The woman who came into the ER didn’t have anything obviously wrong with her. Although she told the staff she thought her leg was broken, there were no bones protruding from the skin, and her leg looked relatively normal. The injury, she told them, had happened months before. First, she had tried visiting a “country doctor”—a practitioner of traditional medicine—who had subjected her leg to a regimen of daily massage. Finally, when his treatments made no difference, she came to the hospital.
Because of a power surge a month before, the hospital had been left without a functioning x-ray machine, but there was another hospital nearby that had one, and a couple of days later, they were able to transport the woman there for x-rays. They found that her leg had, indeed, been broken severely, but, because she had waited so long to come in for treatment, the bones had already begun to re-calcify at a sharp angle, requiring major surgery to repair the damage.
This is one of the many cases the Hospitals of Hope team saw in Liberia during their trip there in August. They worked primarily at John F. Kennedy Medical Center, the referral center for the entire country—which makes its lack of a functioning x-ray machine especially problematic.
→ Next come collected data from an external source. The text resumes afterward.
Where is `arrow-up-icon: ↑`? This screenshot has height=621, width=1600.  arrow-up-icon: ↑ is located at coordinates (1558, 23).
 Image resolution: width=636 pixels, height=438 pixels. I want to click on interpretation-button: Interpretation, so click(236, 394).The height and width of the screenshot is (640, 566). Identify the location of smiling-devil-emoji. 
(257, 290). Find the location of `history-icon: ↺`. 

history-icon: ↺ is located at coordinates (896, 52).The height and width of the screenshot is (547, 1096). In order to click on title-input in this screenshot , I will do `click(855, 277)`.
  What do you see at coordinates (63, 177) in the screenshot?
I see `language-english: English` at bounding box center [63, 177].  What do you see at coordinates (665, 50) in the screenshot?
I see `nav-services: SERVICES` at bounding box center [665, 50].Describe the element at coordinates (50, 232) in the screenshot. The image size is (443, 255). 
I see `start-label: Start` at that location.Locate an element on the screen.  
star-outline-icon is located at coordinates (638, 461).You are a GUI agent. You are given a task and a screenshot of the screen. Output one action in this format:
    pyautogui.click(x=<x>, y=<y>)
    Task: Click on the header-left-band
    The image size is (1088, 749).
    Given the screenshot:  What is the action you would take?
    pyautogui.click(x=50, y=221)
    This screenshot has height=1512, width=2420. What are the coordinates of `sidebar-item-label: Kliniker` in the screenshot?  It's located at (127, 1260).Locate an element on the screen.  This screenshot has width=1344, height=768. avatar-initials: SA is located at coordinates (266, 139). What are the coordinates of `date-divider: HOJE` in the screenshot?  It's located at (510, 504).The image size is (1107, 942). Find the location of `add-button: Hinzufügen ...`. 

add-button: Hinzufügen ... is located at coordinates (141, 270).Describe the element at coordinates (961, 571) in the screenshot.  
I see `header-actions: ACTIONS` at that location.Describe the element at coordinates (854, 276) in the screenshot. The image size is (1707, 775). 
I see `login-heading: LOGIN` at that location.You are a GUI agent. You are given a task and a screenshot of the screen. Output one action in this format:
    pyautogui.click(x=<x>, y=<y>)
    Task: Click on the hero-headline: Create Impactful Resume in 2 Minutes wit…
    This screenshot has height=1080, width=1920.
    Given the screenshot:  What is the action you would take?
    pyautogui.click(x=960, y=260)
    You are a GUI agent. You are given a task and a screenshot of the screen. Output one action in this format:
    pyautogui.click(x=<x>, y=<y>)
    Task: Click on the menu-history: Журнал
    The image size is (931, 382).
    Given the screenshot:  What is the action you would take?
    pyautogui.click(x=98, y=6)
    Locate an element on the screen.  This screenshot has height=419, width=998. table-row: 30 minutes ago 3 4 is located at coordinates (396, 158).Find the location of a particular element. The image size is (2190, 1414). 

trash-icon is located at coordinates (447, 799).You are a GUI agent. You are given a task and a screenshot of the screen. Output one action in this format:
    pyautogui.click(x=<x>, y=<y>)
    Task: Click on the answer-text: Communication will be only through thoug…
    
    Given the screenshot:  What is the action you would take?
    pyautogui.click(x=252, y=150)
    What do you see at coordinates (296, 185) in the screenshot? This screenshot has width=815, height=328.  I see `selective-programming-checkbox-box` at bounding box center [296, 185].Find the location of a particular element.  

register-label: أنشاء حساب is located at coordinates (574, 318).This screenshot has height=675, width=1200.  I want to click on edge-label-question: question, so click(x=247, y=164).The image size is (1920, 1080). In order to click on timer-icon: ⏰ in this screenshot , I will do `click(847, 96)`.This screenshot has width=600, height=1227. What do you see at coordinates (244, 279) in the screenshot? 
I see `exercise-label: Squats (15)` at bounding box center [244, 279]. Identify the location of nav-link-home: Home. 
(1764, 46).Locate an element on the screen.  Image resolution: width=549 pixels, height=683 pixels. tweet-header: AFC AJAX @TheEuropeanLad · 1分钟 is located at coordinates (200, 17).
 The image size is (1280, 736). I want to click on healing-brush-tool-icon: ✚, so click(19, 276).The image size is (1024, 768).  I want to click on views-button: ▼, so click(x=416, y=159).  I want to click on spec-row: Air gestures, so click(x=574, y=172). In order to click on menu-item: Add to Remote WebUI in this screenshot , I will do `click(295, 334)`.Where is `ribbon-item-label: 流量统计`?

While JFK was once a top-notch facility, currently only 1 of its 5 floors is in use, due to the devastation wreaked by Liberia’s civil war. While many organizations and foreign governments are working to help repair the damage, work at JFK faces several challenges.
A couple of the primary problems with re-development are the poor quality of some donations and the lack of infrastructure to receive the donations. When the Hospitals of Hope team arrived, they found that another aid organization had recently sent two sets of surgical lights—but they had neglected to include the controllers for the lights, which left these expensive pieces of equipment useless. In addition to this, our team found that the hospital did not have enough qualified staff to process all of the donations they had received—leaving many useful items stuck in storage because no one had had the time to sort through them.
We avoided these problems with the shipment we sent earlier this year by carefully considering the hospital’s needs before sending the items and by sending the team in August to install them. Our team was able to install patient monitors, ventilators, and other equipment and train the hospital staff how to use them properly. The hospital was grateful for their work, and one hospital administrator even commented that we are the first organization to send good, quality items and that, on top of that, we even came to install them.
In addition to installing equipment, the team treated patients at JFK and at another nearby hospital and completed staff training in everything from sepsis to anesthesia. This kind of work is crucial in Liberia, since many doctors fled during the civil war and many of those who remain lack training. Without sufficient doctors or proper training, patients will continue to receive poor care, no matter how many x-ray machines are available.
While this situation may seem bleak, the team was able to see improvements from last year. JFK is almost ready to open up three new patient wings, and the country's infrastructure is steadily improving. Life expectancy has increased significantly in Liberia in the years since the civil war, and it has now reached 56—still low, but climbing.
Hospitals of Hope is making a difference in Liberia, and it is your support that makes this possible. Thank you for helping to bring hope in a country that has seen so much despair.